> **Supplied material**:
####################
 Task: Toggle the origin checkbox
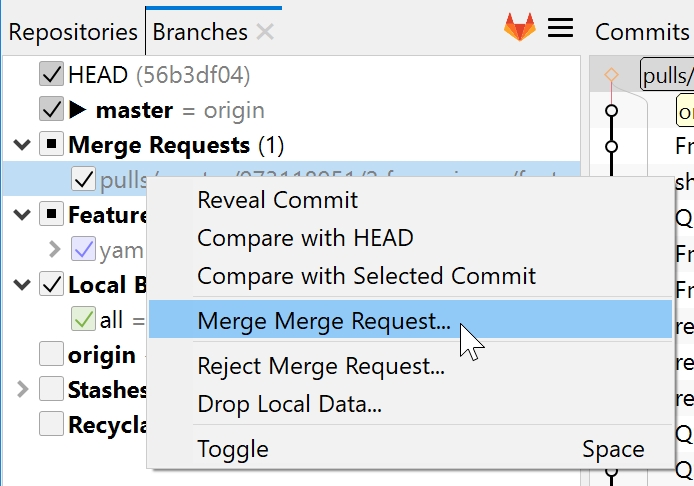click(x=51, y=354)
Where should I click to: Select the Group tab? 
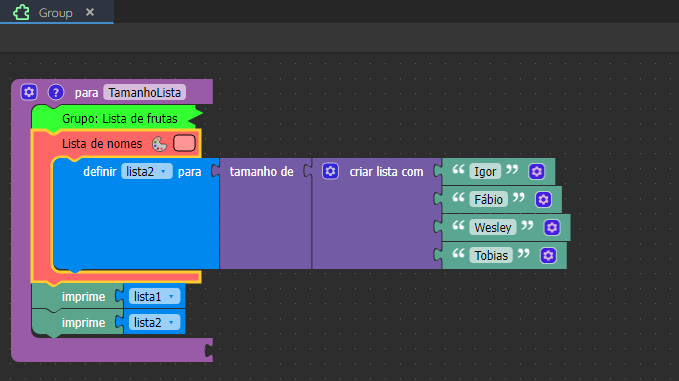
####################
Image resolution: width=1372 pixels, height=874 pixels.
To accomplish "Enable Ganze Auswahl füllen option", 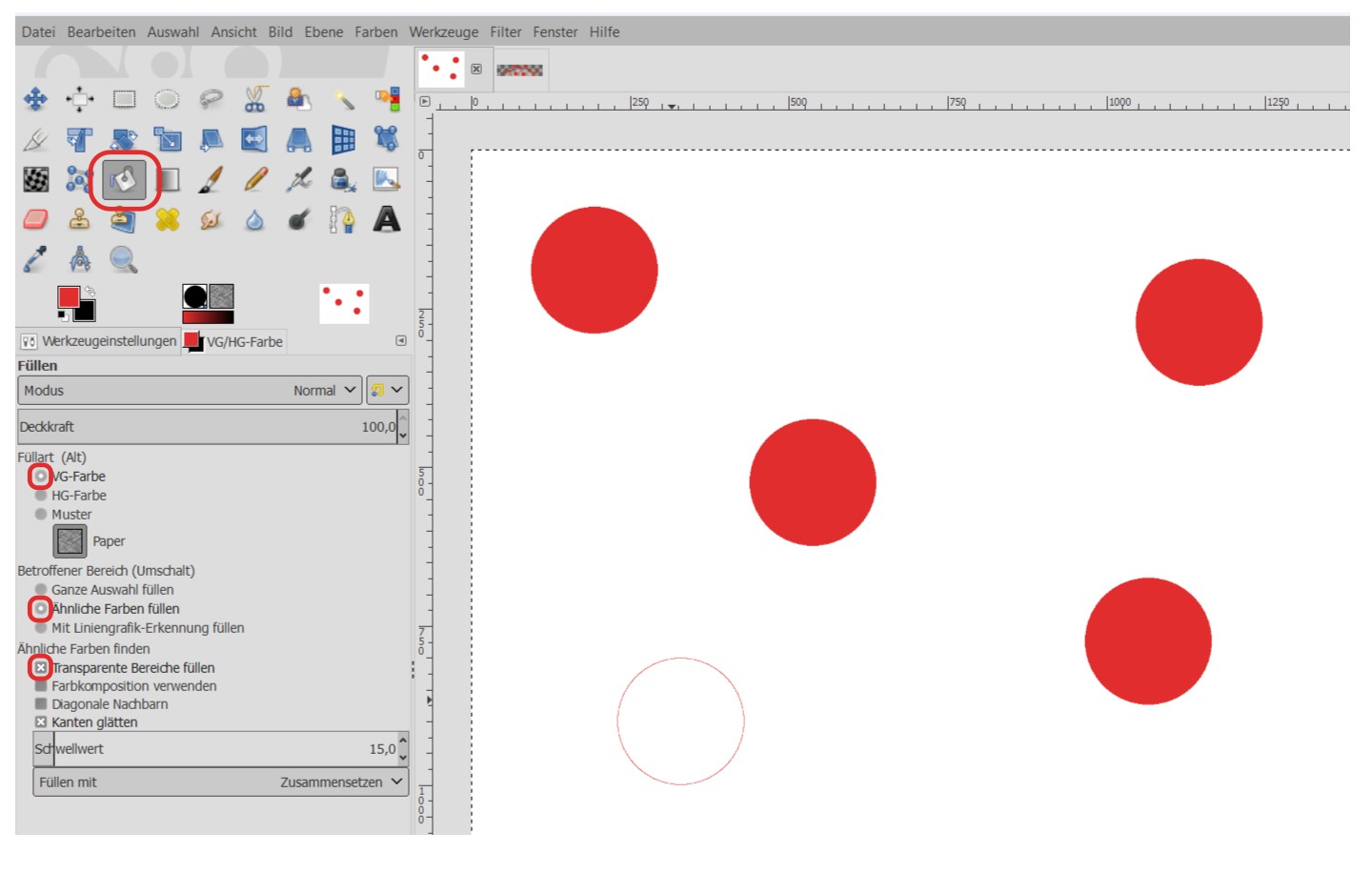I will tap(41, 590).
####################
Would you copy, word for word, only the lines above from the one containing "Task: Toggle the origin checkbox" through the one containing "Where should I", both included, and please leave out the pictures?

> **Solution for this problem**:
 Task: Toggle the origin checkbox
click(x=51, y=354)
Where should I click to: Select the Group tab? 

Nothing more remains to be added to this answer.